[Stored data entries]
<<<<

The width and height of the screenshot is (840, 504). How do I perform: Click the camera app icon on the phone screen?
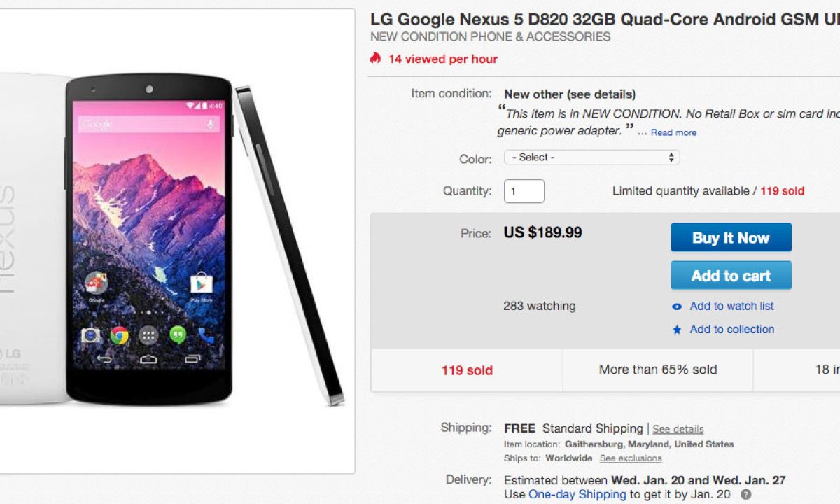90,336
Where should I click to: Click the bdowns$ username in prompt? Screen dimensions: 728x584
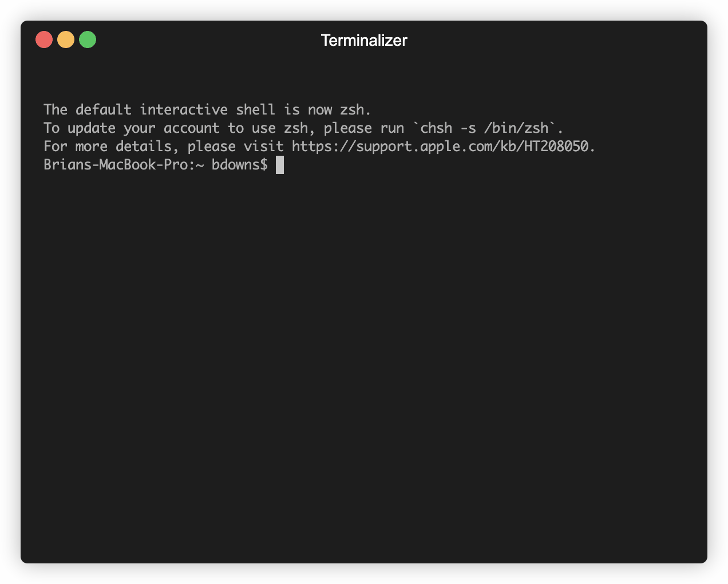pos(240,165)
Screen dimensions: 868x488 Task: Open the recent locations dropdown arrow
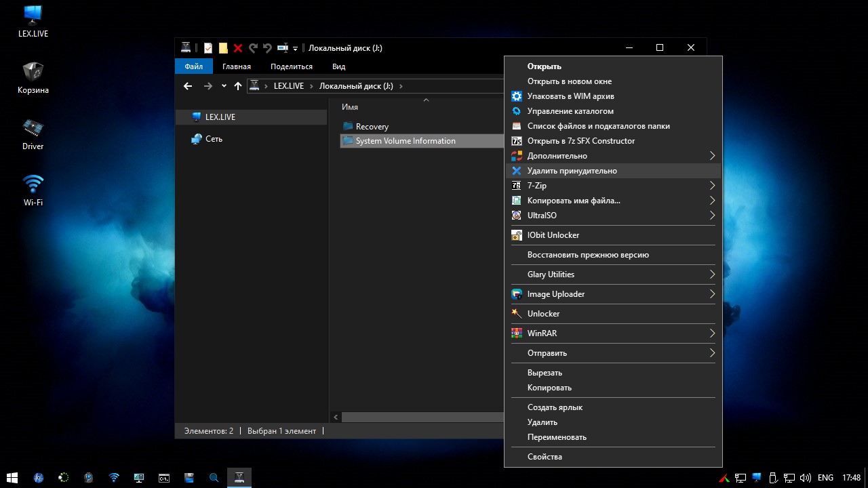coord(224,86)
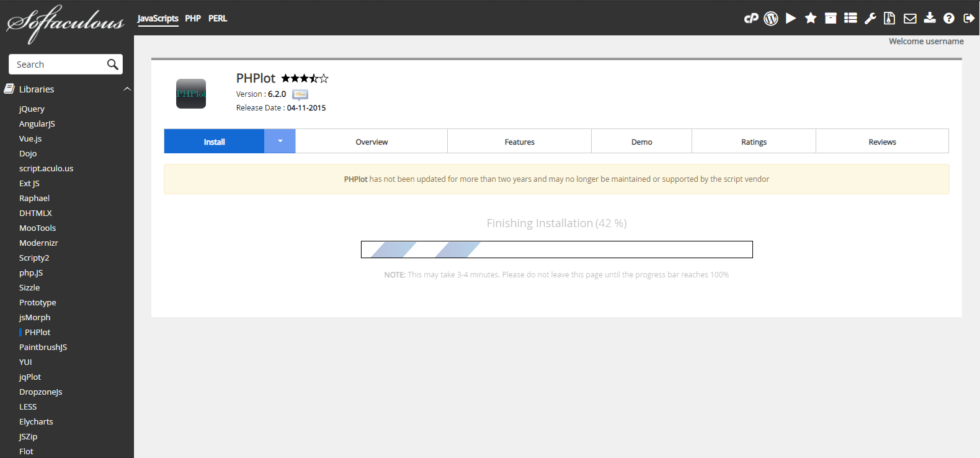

>>>>

▶ [Task directions]: Look for the line that contains "Screen dimensions: 868x488", then please copy it and the rest of the lines through the end of the data, pictures excluded.

▶ [Your solution]:
Screen dimensions: 868x488 Task: Open the recent locations dropdown arrow
coord(224,86)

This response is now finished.